# About this exercise
Copy, from the material below, each line where "icon" shows up.

# Dataset entries
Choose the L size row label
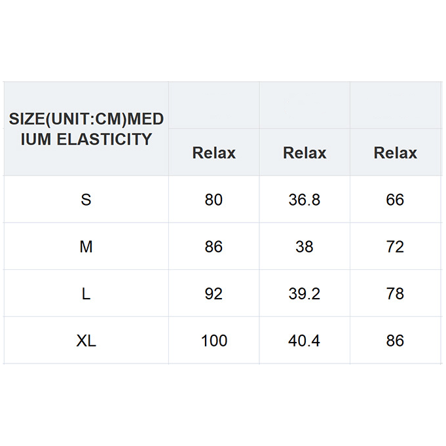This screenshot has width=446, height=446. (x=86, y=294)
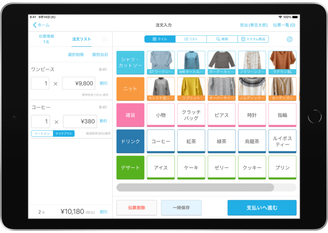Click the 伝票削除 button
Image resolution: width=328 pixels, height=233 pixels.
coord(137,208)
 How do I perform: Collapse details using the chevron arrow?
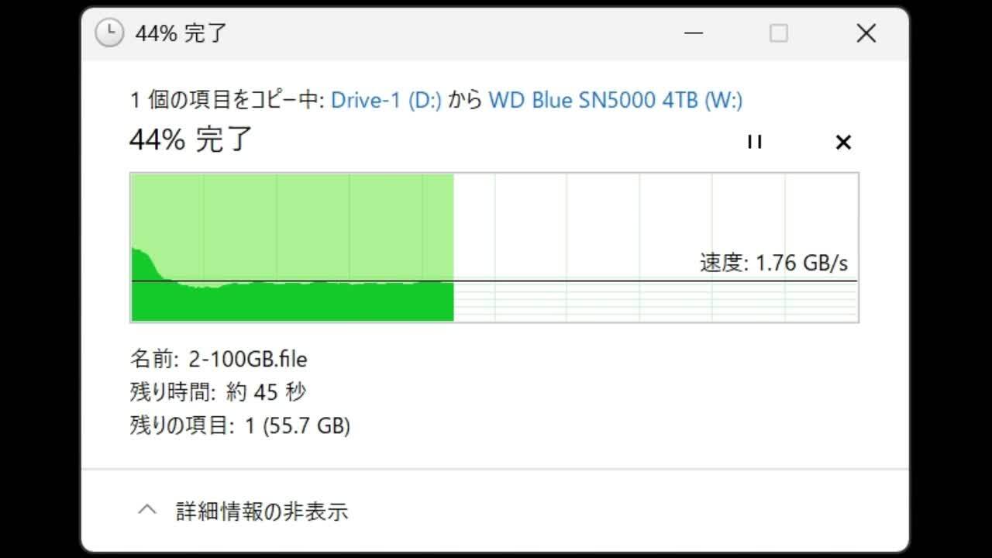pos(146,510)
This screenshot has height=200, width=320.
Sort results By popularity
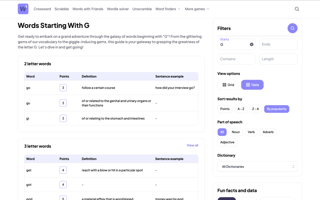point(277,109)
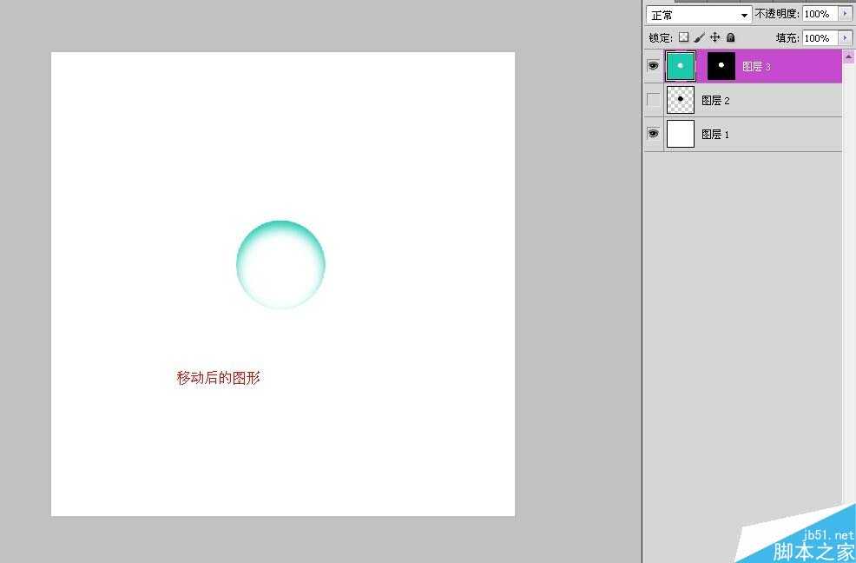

---

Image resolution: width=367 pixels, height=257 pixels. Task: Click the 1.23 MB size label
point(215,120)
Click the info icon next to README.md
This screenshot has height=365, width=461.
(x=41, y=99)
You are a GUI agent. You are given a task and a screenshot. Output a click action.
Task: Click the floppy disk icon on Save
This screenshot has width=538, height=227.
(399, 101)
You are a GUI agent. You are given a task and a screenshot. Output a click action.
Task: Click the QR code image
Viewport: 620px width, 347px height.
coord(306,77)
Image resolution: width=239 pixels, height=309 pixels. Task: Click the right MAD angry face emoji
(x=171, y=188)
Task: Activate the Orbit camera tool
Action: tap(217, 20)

# Output below
Click the info icon next to README.md
Task: Click the floppy disk icon on Save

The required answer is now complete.